### Work to complete:
Rescale the material from its start through the line containing "(x=82, y=418)", both included: reproduce every line, requests too, with each click coordinate in the answers multiplied by 1.85 and rounded to a whole number, halves rounding up. Leave the pictures out of your answer.

[Target pointing data]
--- Start ---

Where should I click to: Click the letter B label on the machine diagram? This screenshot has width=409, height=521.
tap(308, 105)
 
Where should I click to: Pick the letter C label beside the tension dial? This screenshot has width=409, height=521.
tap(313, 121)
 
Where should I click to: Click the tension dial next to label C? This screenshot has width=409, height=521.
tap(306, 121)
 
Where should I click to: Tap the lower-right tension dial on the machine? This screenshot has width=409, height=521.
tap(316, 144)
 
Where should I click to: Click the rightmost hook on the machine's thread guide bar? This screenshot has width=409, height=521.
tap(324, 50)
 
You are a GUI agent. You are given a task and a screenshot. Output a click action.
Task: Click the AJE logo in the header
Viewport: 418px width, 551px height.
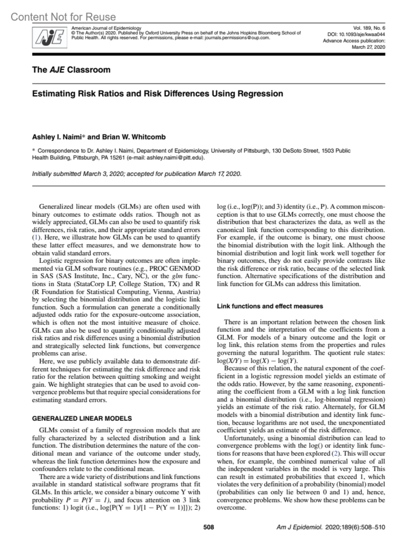(x=49, y=37)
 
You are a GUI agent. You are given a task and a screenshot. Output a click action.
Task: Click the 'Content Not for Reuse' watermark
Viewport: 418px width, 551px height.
(x=63, y=17)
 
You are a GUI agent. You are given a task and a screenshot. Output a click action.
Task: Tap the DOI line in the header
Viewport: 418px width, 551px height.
(x=356, y=34)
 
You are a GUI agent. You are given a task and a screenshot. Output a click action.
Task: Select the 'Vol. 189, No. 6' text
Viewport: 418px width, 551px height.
(x=369, y=28)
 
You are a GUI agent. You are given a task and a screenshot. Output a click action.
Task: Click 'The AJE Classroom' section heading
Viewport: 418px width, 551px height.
(x=71, y=70)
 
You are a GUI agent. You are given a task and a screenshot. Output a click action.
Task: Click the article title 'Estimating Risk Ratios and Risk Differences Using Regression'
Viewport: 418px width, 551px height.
(x=157, y=94)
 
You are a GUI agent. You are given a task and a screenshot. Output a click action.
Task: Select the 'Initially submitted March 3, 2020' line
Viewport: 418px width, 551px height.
(x=136, y=173)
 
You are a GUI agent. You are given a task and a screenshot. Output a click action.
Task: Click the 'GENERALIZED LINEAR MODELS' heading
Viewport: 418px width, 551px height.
(x=82, y=418)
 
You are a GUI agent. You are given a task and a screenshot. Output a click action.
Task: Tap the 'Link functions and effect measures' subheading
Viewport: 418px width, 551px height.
(x=270, y=306)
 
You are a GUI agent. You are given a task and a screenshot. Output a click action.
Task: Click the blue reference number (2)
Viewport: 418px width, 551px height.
(x=335, y=453)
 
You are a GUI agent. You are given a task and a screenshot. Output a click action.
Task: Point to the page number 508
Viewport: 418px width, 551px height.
(x=209, y=527)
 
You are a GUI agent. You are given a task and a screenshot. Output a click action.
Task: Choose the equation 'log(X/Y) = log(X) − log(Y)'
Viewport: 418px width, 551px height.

--- End ---

### Solution to this exercise:
Where should I click to: Click the letter B label on the machine diagram? This screenshot has width=409, height=521.
tap(570, 194)
 
Where should I click to: Pick the letter C label beside the tension dial? This screenshot has width=409, height=521.
tap(579, 224)
 
Where should I click to: Click the tension dial next to label C? This screenshot has width=409, height=521.
tap(566, 224)
 
Where should I click to: Tap the lower-right tension dial on the machine? This screenshot has width=409, height=521.
tap(585, 266)
 
Where should I click to: Click the rightmost hook on the machine's thread guide bar? This screenshot has width=409, height=521.
tap(599, 93)
 
You are a GUI agent. You are given a task and a screenshot. Output a click action.
Task: Click the AJE logo in the header
Viewport: 418px width, 551px height.
(x=91, y=68)
 
You are a GUI agent. You are given a task and a screenshot. Output a click action.
Task: Click the 'Content Not for Reuse' watermark
Viewport: 418px width, 551px height.
(x=117, y=31)
 
You are a GUI agent. You are given a task and a screenshot. Output a click action.
Task: Tap the DOI line in the header
Viewport: 418px width, 551px height.
(x=659, y=63)
 
You are a GUI agent. You are given a task and a screenshot. Output a click action.
Task: Select the 'Vol. 189, No. 6' text
Viewport: 418px width, 551px height.
(x=683, y=52)
 
You are a GUI agent. You are given a task and a screenshot. Output a click action.
Task: Click 'The AJE Classroom' section heading
Viewport: 418px width, 551px height.
(x=131, y=130)
 
You are a GUI agent. You are given a task and a screenshot. Output a click action.
Task: Click the article title 'Estimating Risk Ratios and Risk Differences Using Regression'
Viewport: 418px width, 551px height.
(x=290, y=174)
 
You are a GUI agent. You are given a task and a screenshot. Output a click action.
Task: Select the 'Initially submitted March 3, 2020' line
Viewport: 418px width, 551px height.
(x=252, y=320)
 
You are a GUI agent. You are given a task and a screenshot. Output a click action.
Task: Click the 'GENERALIZED LINEAR MODELS' heading
Viewport: 418px width, 551px height.
(x=152, y=773)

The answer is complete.